Ido menampilkan layar platform AlterZone—aplikasi peluncur gim AR/VR seperti KripTown—lalu mengirimkan dua tiket ekspansi gratis pada akun Jon.

"Untukmu dan adikmu."

Jon membuka notifikasi hadiah yang muncul dan berkata, "Serius? Ini tidak murah, lho?"

"Bukan masalah. Aku sering dapat tiket giveaway dari bisnis jual beli gim. Anggap saja tanda terima kasih karena sudah menemaniku pulang." Ia lanjut mengirim koin AlterCash 10.000. "Kau bisa menukarnya dengan uang sejuta rye. Memang tak seberapa, tapi semoga Elita cepat sembuh."

Ujung jari dan bibir Jon gemetar. Ia tak bisa berkata-kata selama sepuluh detik.

"Do, aku tidak pernah meminta semua ini. Kau tak perlu—"

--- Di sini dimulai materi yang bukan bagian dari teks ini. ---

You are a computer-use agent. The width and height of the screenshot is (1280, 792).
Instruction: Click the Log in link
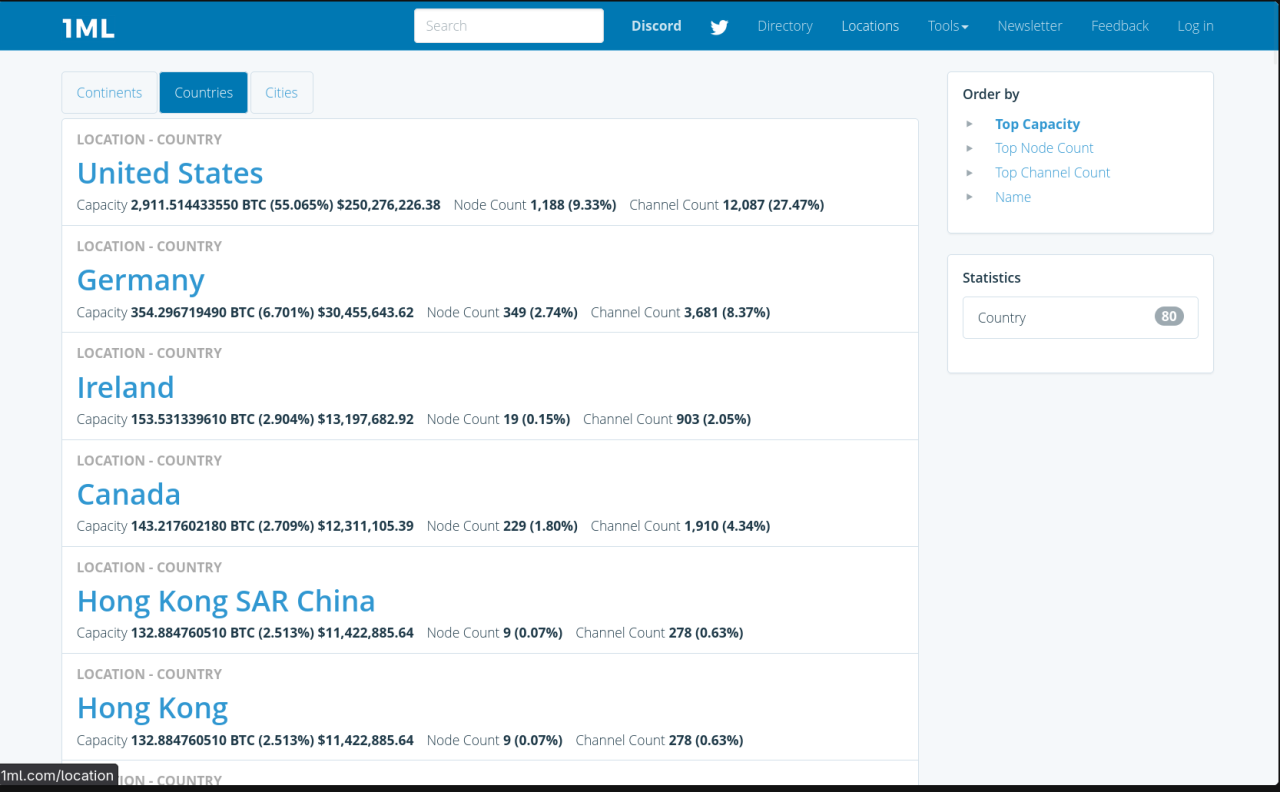1194,26
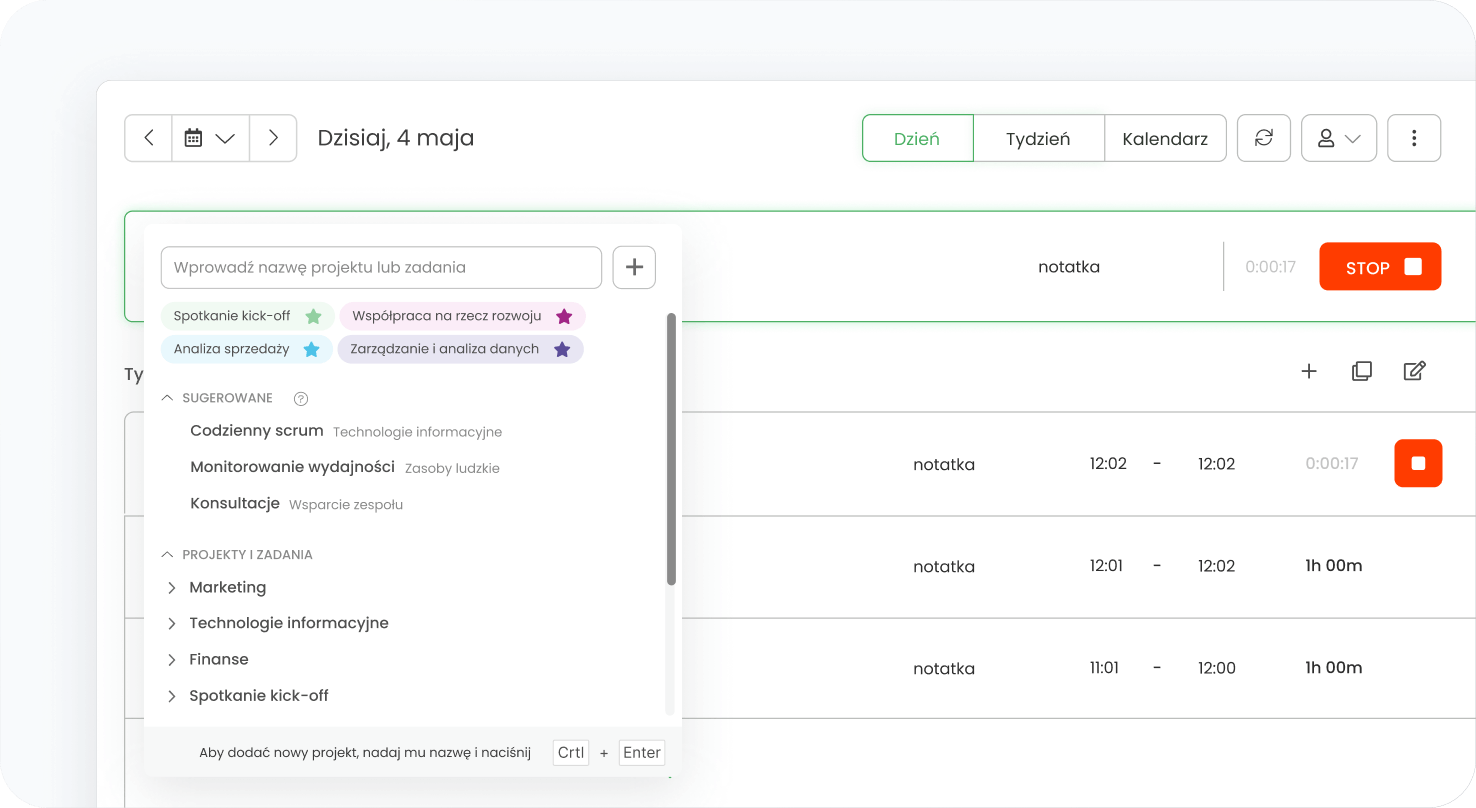Toggle the blue star on Analiza sprzedaży
1476x808 pixels.
pos(311,349)
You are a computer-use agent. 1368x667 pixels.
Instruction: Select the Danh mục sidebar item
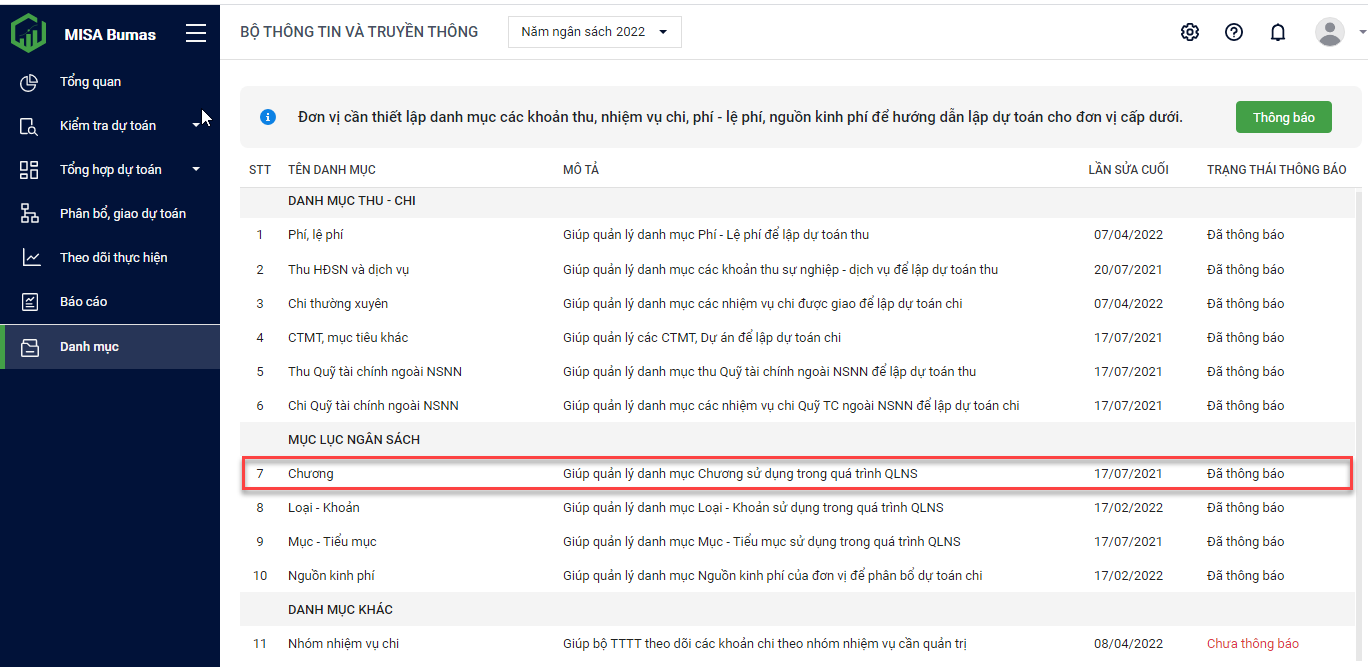[89, 346]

"Sshh. Almira memang favoritku, tapi aku juga menyukai streamer-streamer berbakat seperti adikmu. Bahkan sejak dia masih jadi Inara Parvati, aku suka mengirim superchat setiap dia menyanyi," ucapnya tulus. "Aku sering melihat streamer debut, lulus, dan bereinkarnasi. Namun, aku tetap belum terbiasa melihat mereka pergi. Apalagi kalau caranya tragis. Rasanya seperti melihat serial komik favoritku dibatalkan tanpa akhir yang jelas karena tak laku, atau karena pengarangnya mati. Aku mau bantu walau sedikit. Tidak harus akhir bahagia, tapi setidaknya ada secercah harapan saat kisah mereka harus berhenti."

Sejak mengetahui kultur idol virtual secara tak langsung dari Elita, Jon menganggap dedikasi Ido terhadap idolanya sebagai hal yang absurd. Sekarang pun pandangannya masih sama. Ia sering melihat orang-orang semacam Ido yang, hanya karena memberi Elita uang, mereka merasa berhak mengatur semua jenis konten dan kehidupan pribadinya. Di sisi lain, banyak pula streamer dan perusahaan yang menganggap fans setia sebagai sapi perah, membuat mereka membeli produk berharga tinggi dengan kualitas rendah.

Tentu Jon tak menganggap Ido sebagai golongan yang pertama. Ia cuma tak mau temannya dimanfaatkan seperti golongan yang kedua.

"Terima kasih, tapi pikirkan juga dirimu sendiri," ucap Jon. "Minimal cari penginapan yang layak."

"Buat apa? Waktu tidurku tak lebih dari lima persen. Separuh hidupku ada di dunia virtual, dan sisanya kuhabiskan di jalanan. "

Ido menyentuh titik bernama Dragon Port pada peta, memunculkan portal menuju Kerajaan Al Mi'raj.